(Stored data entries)
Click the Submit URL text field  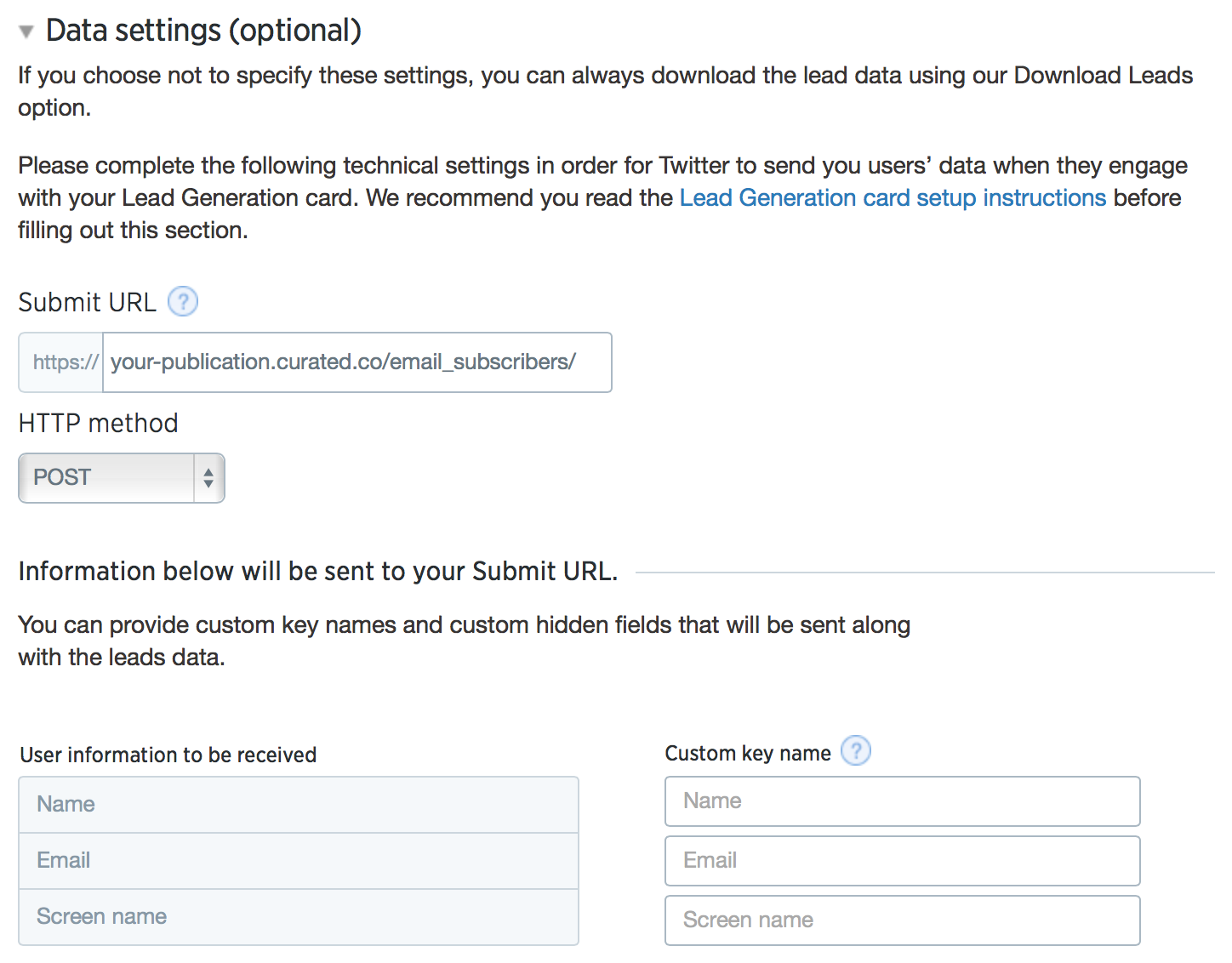(356, 362)
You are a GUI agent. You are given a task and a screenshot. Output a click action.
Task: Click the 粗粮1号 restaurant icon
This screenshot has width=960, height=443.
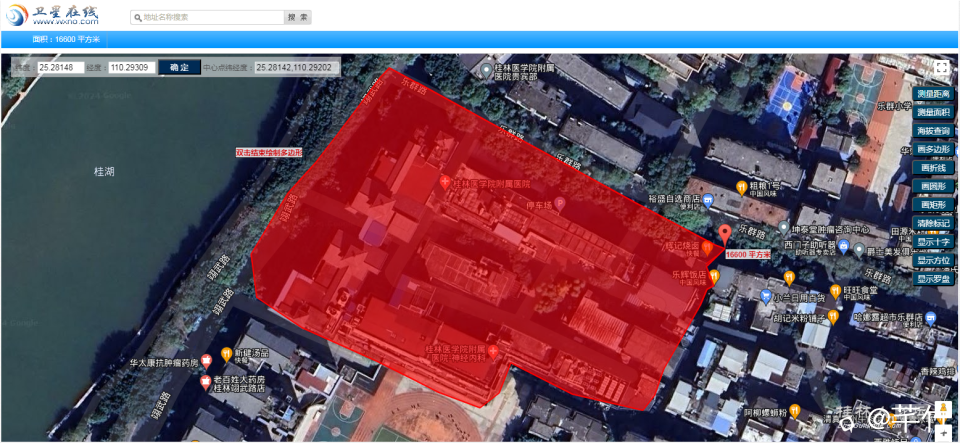click(x=741, y=185)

(Task brief):
Nothing but the lines from the one that contains "Task: Click the 粗粮1号 restaurant icon" through the last line of the records belongs in the answer, reproduced exactly, with no pictures.

(Exercise result):
Task: Click the 粗粮1号 restaurant icon
This screenshot has width=960, height=443.
click(x=741, y=185)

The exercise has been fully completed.